Il sostegno alla capacità innovativa delle microimprese

Un’attenzione particolare viene rivolta dalla direttiva alla capacità di innovazione propria delle microimprese e delle piccole imprese produttrici di software. Al fine di sostenere e non scoraggiare tale capacità, infatti, risulta possibile per tali soggetti concordare contrattualmente con i fabbricanti che integrino il loro software in un prodotto che i fabbricanti stessi non esercitino il proprio diritto di rivalsa, in caso di danno provocato da un componente difettoso. La ratio di tale previsione si rinviene nel fatto che il fabbricante del prodotto del suo complesso è, in ogni caso, responsabile di eventuali difetti del prodotto che riguardino i componenti.

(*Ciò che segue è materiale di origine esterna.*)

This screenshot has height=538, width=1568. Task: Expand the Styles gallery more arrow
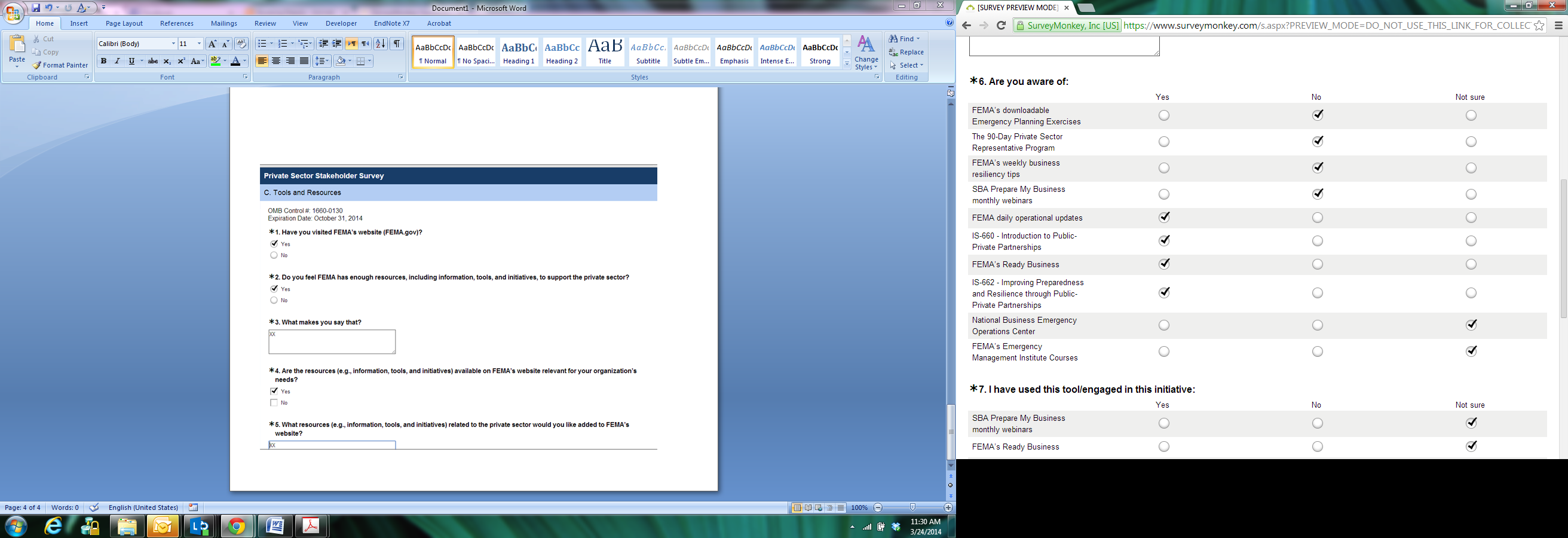(x=847, y=63)
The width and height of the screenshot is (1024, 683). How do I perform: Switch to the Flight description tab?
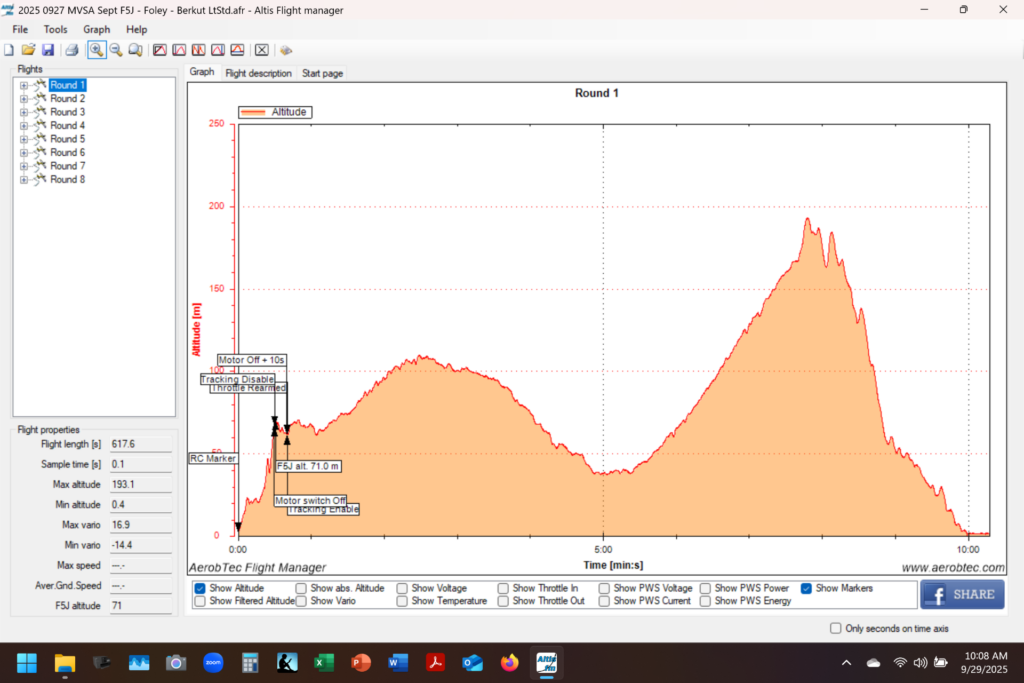point(258,73)
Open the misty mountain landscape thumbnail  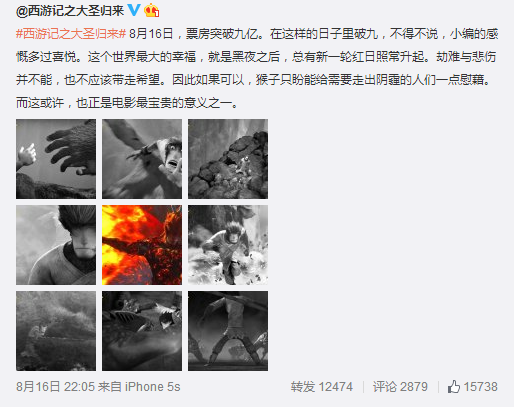click(x=56, y=331)
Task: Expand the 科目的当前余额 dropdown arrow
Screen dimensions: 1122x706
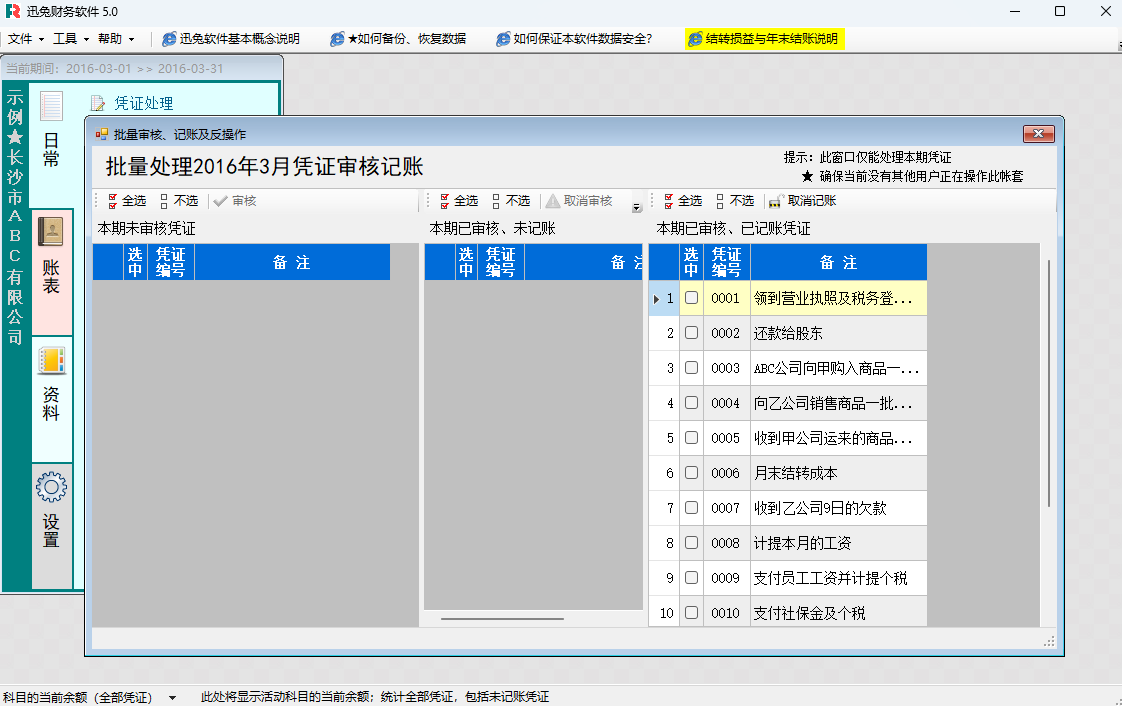Action: pos(172,697)
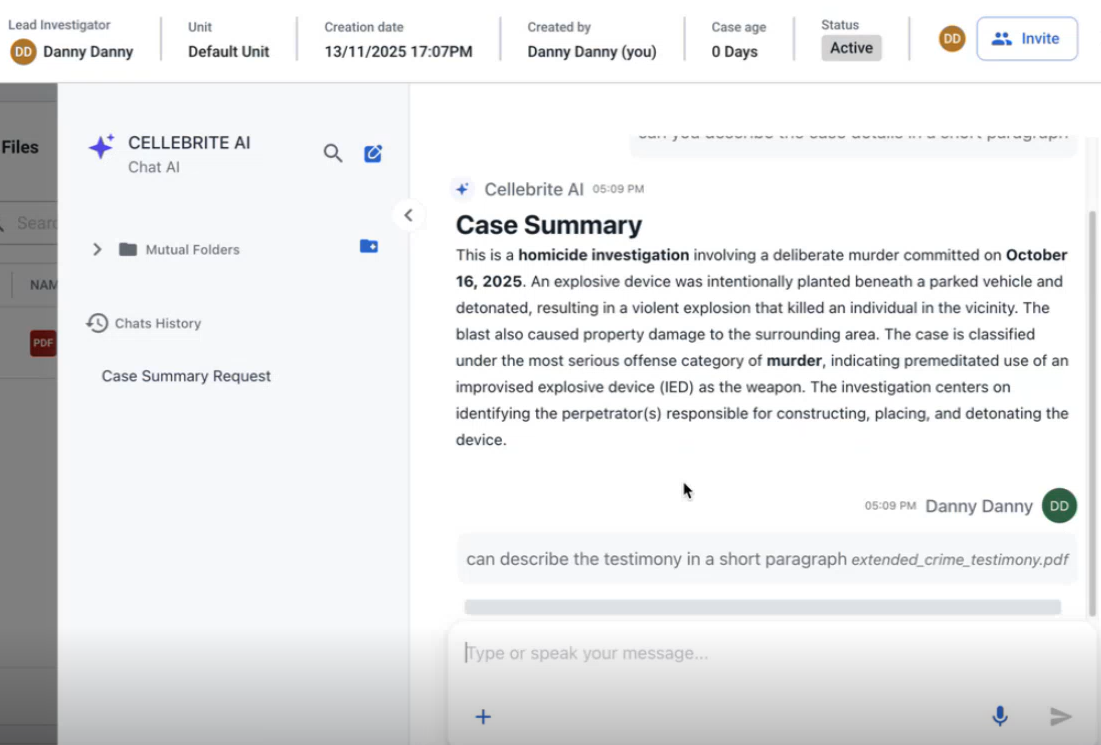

La durata prolungata del periodo di responsabilità

Il progresso scientifico e tecnologico fa sì che i prodotti siano soggetti a cambiamenti sempre più repentini e sfuggenti; tuttavia, sarebbe irragionevole ritenere i fabbricanti responsabili dei difetti del prodotto per un periodo di tempo illimitato. La durata della responsabilità viene fissata a 10 anni dall’immissione del prodotto sul mercato, fatte salve le azioni giudiziarie pendenti che il danneggiato abbia intrapreso nei confronti del fabbricante. Tuttavia, per non negare la possibilità di un risarcimento per danni causati da un prodotto difettoso i cui effetti si manifestino in un periodo di tempo più lungo, il periodo di responsabilità viene esteso a 25 anni nei casi in cui le prove mediche indichino che i sintomi di lesioni personali si siano manifestati tardivamente.